Chapter 35 - Unrecognizable

1.3K 142 17
                                    

In the name of God, the Most Gracious, the Most Merciful

If the time of prayer has been called and you haven't prayed before reading this, please do so.

***

Jannah's P.O.V

I sighed. Being at my father's house used to be a safe-haven. I could do whatever I wanted and it was the little moments away from my mother that I appreciated the most. But now? It's like everything flipped upside down. My sister Mariam and Abdallah were spending a lot of time together, preparing for their little bundle of joy that would soon enter this world. Insha'Allah, of course. And lately, Dawud has spent so much time working on the weekends.
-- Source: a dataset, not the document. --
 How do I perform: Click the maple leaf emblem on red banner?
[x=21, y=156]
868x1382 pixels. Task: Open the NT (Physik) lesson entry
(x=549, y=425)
Which has left me alone during my visits here at my father's. I leaned against the fridge as my parents chatted happily with one another by the island across me. My dad gestured for me to stand next to him. I declined his offer respectfully.

'No thanks, Dad.' I replied. As I've grown older and spent more time away from my mother, I've learned that I cannot continue to enable her bad behaviour. I wasn't a little kid anymore. And standing up for myself does not equate to being disrespectful. Plus, having my Dad around has been so helpful in putting my mom in her place. And boy, does that happen often.

'Hasna, see what you've done? You need to stop picking at every single thing Jannah does. We've spoken about this before.' My Dad scolded.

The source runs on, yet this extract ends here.